Em uma palestra proferida em 1987 para estudantes
de cinema, Gilles Deleuze aponta nos personagens de Dostoiévski, filmados por
Akiro Kurosawa, uma forma de agitação pela qual estão sempre vitimados pela
urgência: “Tânia me espera, é preciso que eu vá”, ou “É um incêndio, é preciso
que eu vá” – mas qualquer incidente ou encontro casual com alguém os leva a
esquecer a pressa e o chamado. Isso acontece porque, ao mesmo tempo em que são
presas dessa urgência, os personagens do autor russo “sabem que há uma questão
ainda mais urgente, embora não saibam qual”. Essa noção de que há um problema
mais profundo do que aquele da circunstância do momento paralisa os personagens
e os desperta para alguma coisa que, embora não definida, é ainda mais urgente.

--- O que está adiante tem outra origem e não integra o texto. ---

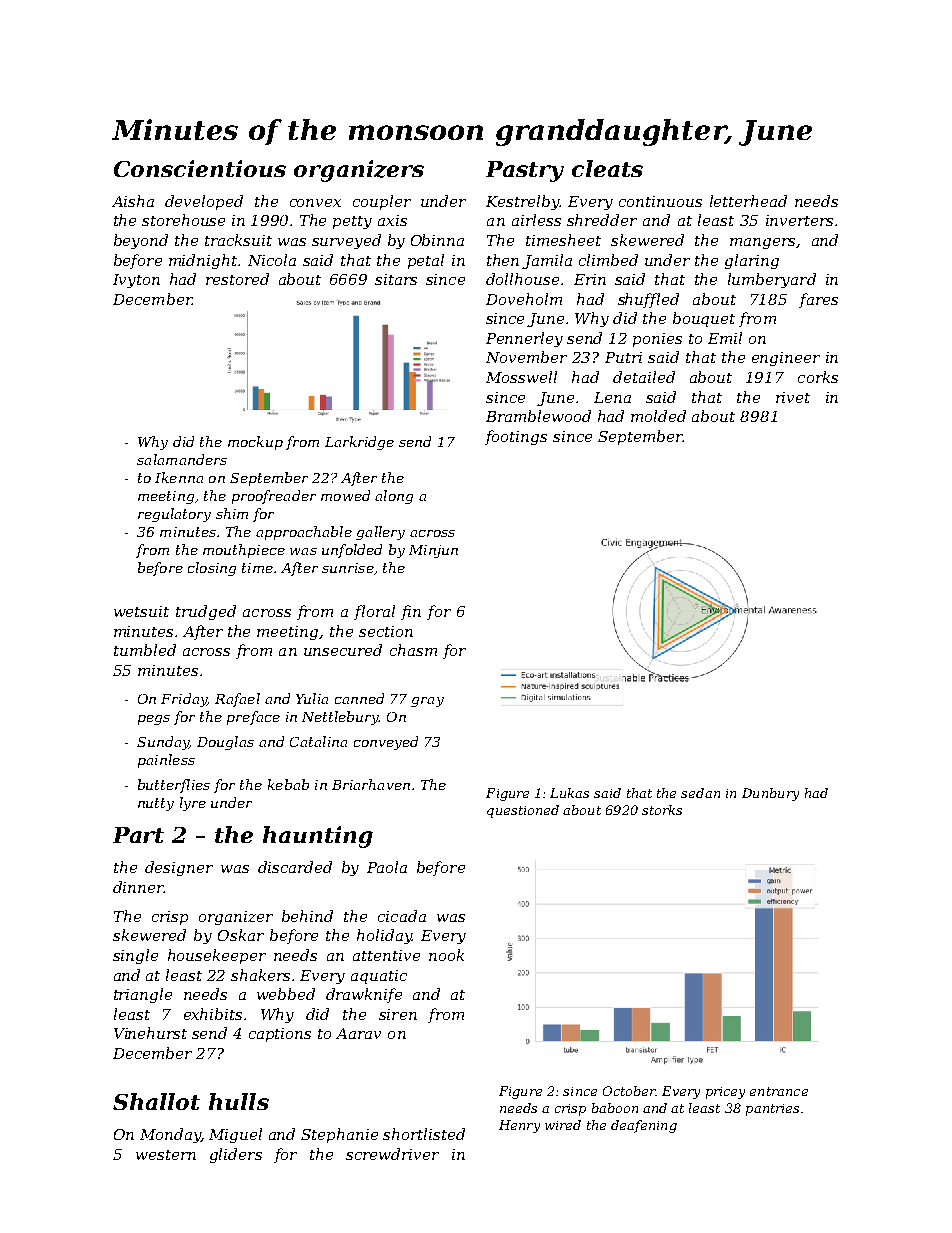 Image resolution: width=952 pixels, height=1233 pixels. I want to click on Douglas, so click(225, 743).
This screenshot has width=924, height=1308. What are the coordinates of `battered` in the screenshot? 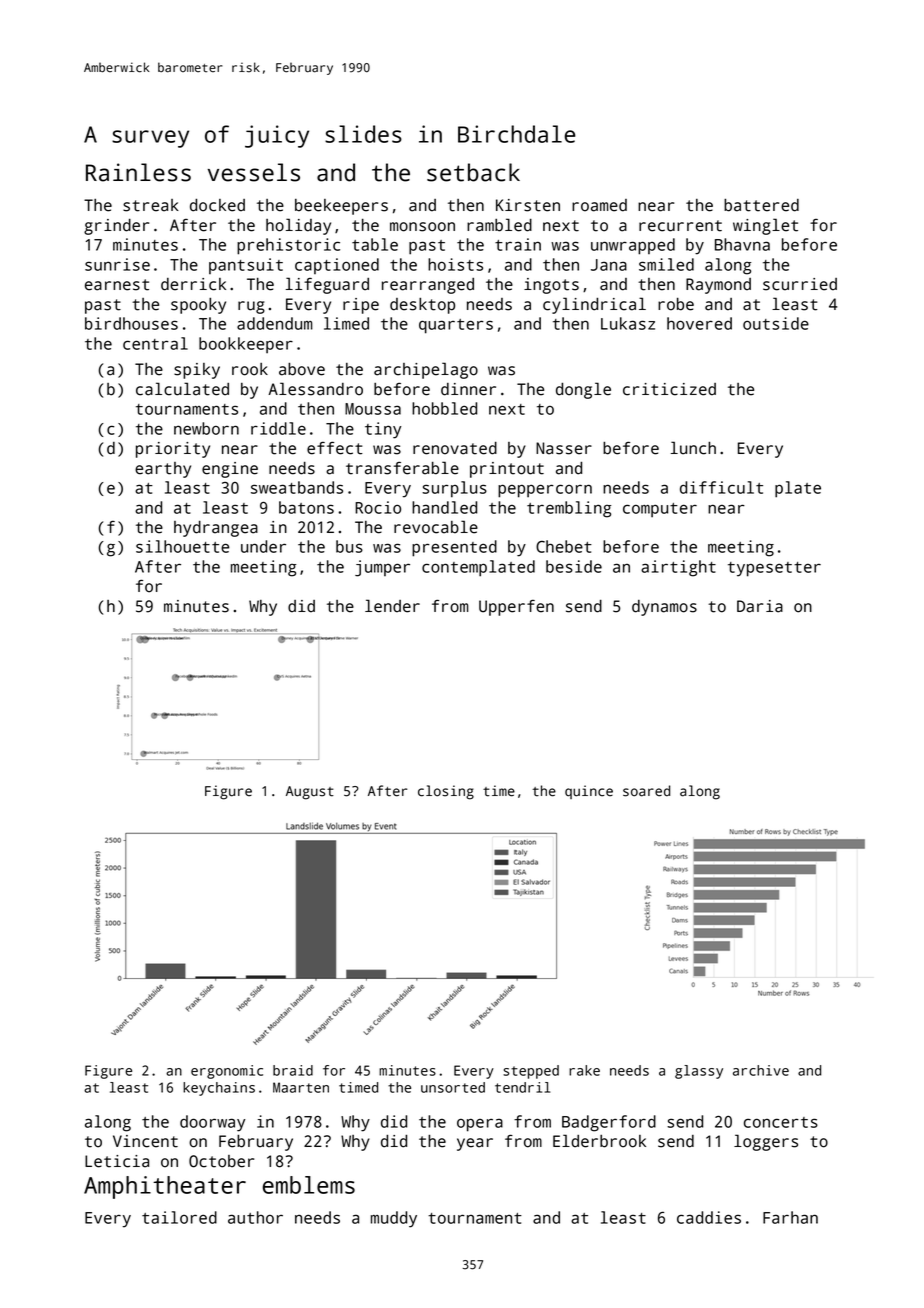 It's located at (761, 205).
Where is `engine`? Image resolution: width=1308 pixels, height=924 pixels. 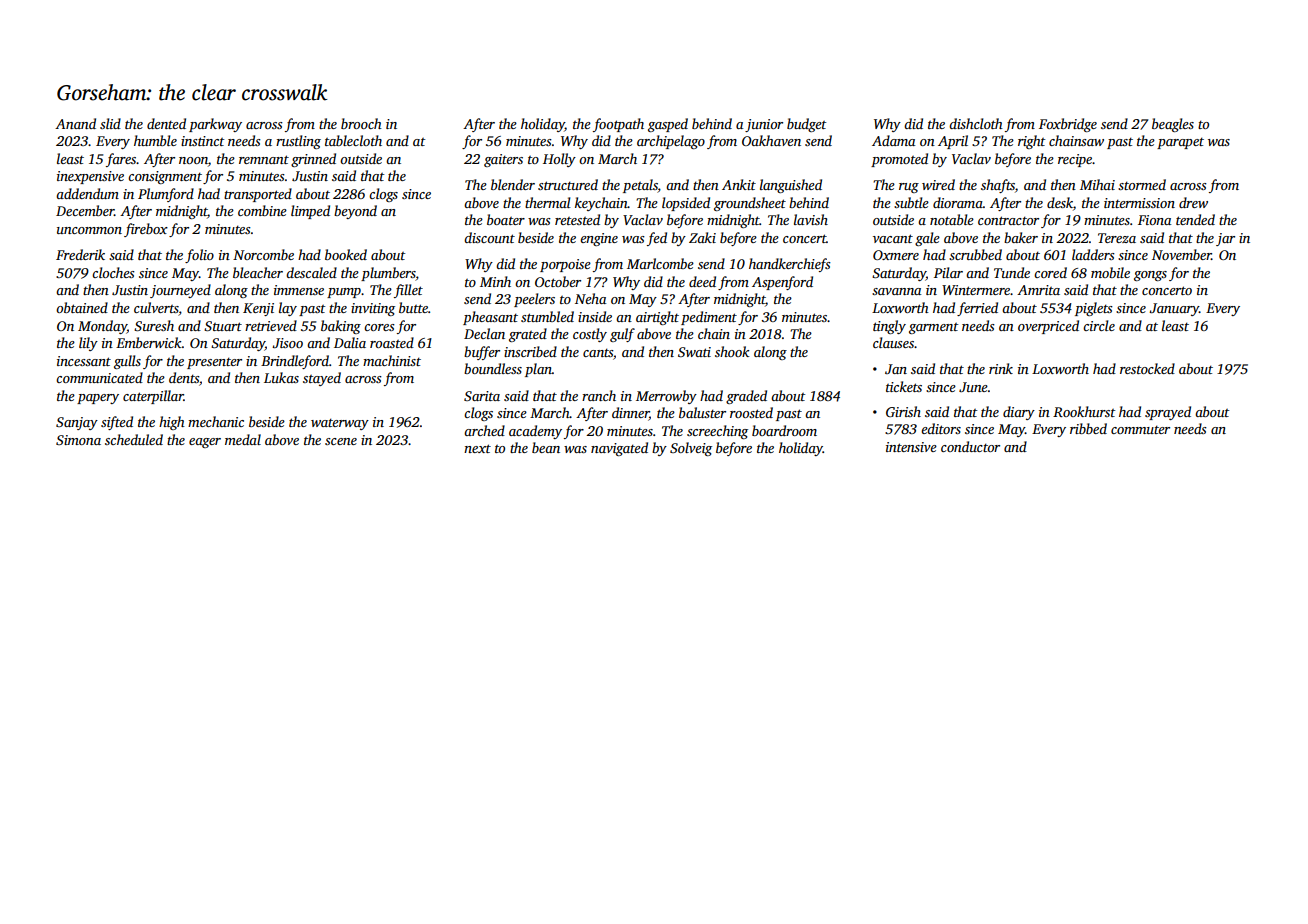 engine is located at coordinates (599, 239).
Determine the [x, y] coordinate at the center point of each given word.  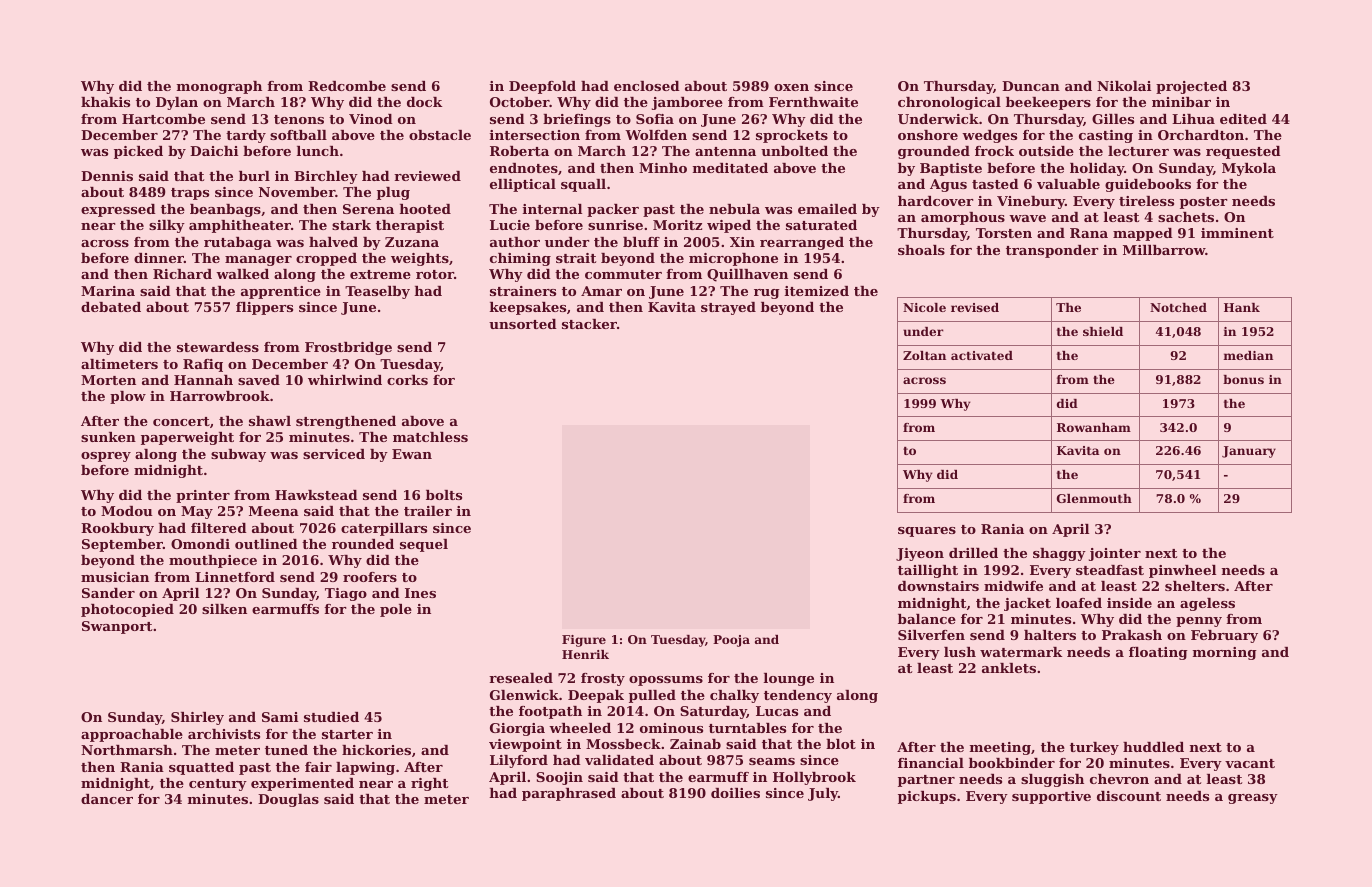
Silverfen [931, 635]
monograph [219, 87]
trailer [428, 511]
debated [111, 307]
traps [190, 194]
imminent [1237, 233]
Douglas [288, 800]
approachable [132, 735]
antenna [725, 151]
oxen [791, 87]
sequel [424, 545]
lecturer [1138, 151]
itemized [817, 291]
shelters [1195, 586]
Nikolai [1124, 86]
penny [1199, 622]
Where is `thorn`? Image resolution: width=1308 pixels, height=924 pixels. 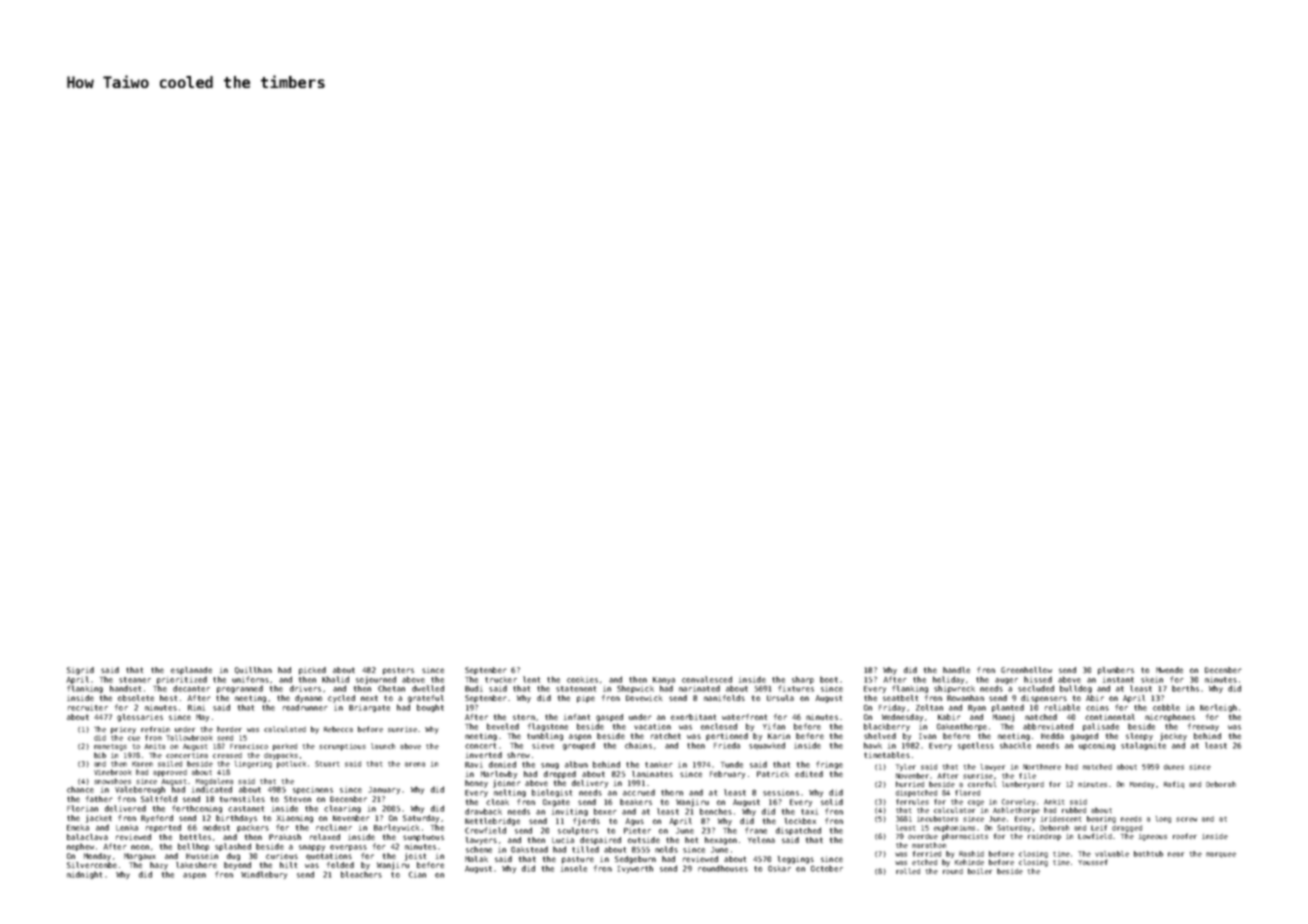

O próprio Kurosawa tem em seus filmes essa marca dostoievskiana de criar
personagens inquietos, que se metem em situações incríveis, mas nunca perdem o
sentido dessa “coisa mais urgente” que está além de tudo e é a mais importante
de todas.
Isso configura uma atitude basicamente filosófica
diante da vida. Vamos dizer que os fatos do dia-a-dia são matéria de
informação, e essa “coisa mais urgente” seja matéria de contra-informação
efetiva, para usar as palavras de Deleuze, porque resiste aos fatos cotidianos
e corriqueiros, vai mais além da opinião e da ação imediata.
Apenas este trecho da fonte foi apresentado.